For now a voice such as he had never heard—a sound unearthly and unaccountable—seemed not only to strike his ears but to grasp his very heart. It was awful in its range, its tone, its modulations, its startling, penetrating, appalling power; and although he was unable to understand its utterance, it seemed to convey the loftiest eloquence of religious transport, thrilling with rapture and conviction. And, in a moment or two, other voices joined it. The words they spoke were exalted, intense, impassioned, full of mystic significance. They did not speak in their ordinary familiar tongue, but in what seemed to be as it were the essence and idea of all languages, though none could tell whether it was Hebrew, or Greek, or Latin, or Persian. It resembled now one and now the other, as some overpowering and unconscious impulse of the moment might direct. The burden of the thoughts of the speakers seemed to be the ejaculation of ecstasy, of amazement, of thanksgiving, of supplication, of passionate dithyramb or psalm. They spoke not to each other, or to the congregation, but seemed to be addressing their inspired soliloquy to God. And among these strange sounds of many voices, all raised in sweet accord of entranced devotion, there were some which no one could rightly interpret. The other voices seemed to interpret themselves. They needed no translation into significant language, but spontaneously awoke in the hearts of the hearers the echo of the impulse from which they sprang. There were others which rang on the air more sharply, more tumultuously, like the clang of a cymbal or the booming of hollow brass, and they conveyed no meaning to any but the speakers, who, in producing these barbarous tones, felt carried out of themselves. But there was no disorderly tumult in the various voices. They were reverberations of one and the same supernatural ecstasy—echoes awakened in different consciousnesses by one and the same intense emotion.
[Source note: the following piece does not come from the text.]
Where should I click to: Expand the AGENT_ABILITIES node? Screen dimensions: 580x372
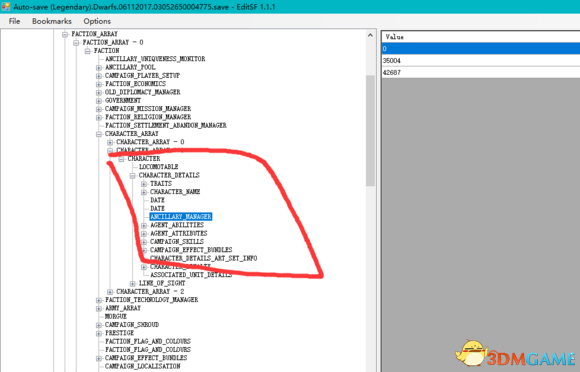click(x=144, y=225)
Britannicus had heard the Glossolalia—the gift of the tongue. He had been a witness of the Pentecostal marvel, a phenomenon which heathendom had never known.
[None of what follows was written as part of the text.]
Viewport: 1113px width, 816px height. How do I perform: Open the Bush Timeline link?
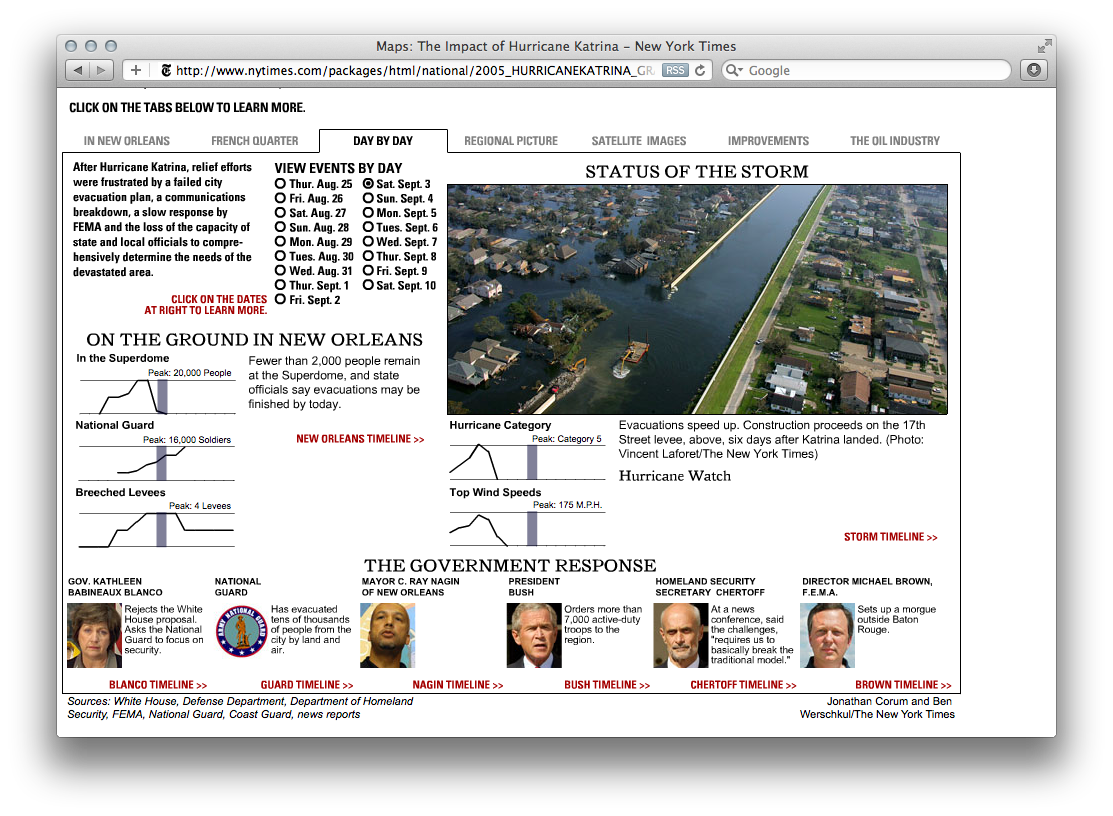[x=607, y=684]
Nor had he only heard it, or witnessed it. For as the voices began to grow fainter, as the whole assembly sat listening in the hush of awful expectation, the young prince himself felt as if a spirit passed before him, and the hair of his flesh stood up; he felt as if a Power and a Presence stronger than his own dominated his being; annihilated his inmost self; dealt with him as a player does who sweeps the strings of an instrument into concord or discord at his will. He felt ashamed of the impulse; he felt terrified by it; but it breathed all over and around and through him, like the mighty wind; it filled his soul as with ethereal fire; it seemed to inspire, to uplift, to dilate his very soul; and finally it swept him onward as with numberless rushings of congregated wings. The passion within him was burning into irresistible utterance, and, in another moment, through that humble throng of Christians would have rung in impassioned music the young voice of the last of the Claudii pouring forth things unutterable, had not the struggle ended by his uttering one cry, and then sinking into a faint. Before that unwonted cry from the voice of a boy the assembly sank into silence, and after two or three moments the impulse left him. Panting, unconscious, not knowing where he was, or whether he had spoken or not, or how to explain or account for the heart-shaking inspiration which had seemed to carry him out of himself beyond all mountain barriers and over unfathomable seas, the boy sank back into the arms of Pudens, who, alarmed and amazed and half ashamed, had sprung forward to catch him as he fell.

As he seemed to be in a swoon, one of the young acolytes came to him, and gently bathed his face with cold water. And meanwhile as the hour was late, and they all had to get home in safety through the dark streets and lanes through which they had come—some of them from considerable distances—Linus rose, and with uplifted hand dismissed the congregation with the words of blessing in the name of the Father, the Son, and the Holy Ghost.

Pudens and Nereus carried back the still half-unconscious boy into the house of Pomponia, where his sister awaited him. Octavia was alarmed at the wildness of his look, but the fresh air had already revived him. ‘I am quite well,’ he said, as the Empress bent anxiously over him, ‘but I am tired, and should like to be silent. Let us go home, Octavia.’

‘The escort is waiting,’ said Pudens.

So they bade farewell to Pomponia, and the soldiers saw them safely to the Palace.

When they had started, Claudia said: ‘Oh, Pomponia, while he was at the gathering the Power came upon him; he seemed scarcely able to resist it; but for his fainting I believe that he would have spoken with the tongue!’

Pomponia clasped her hands, and bowed her head in silent prayer.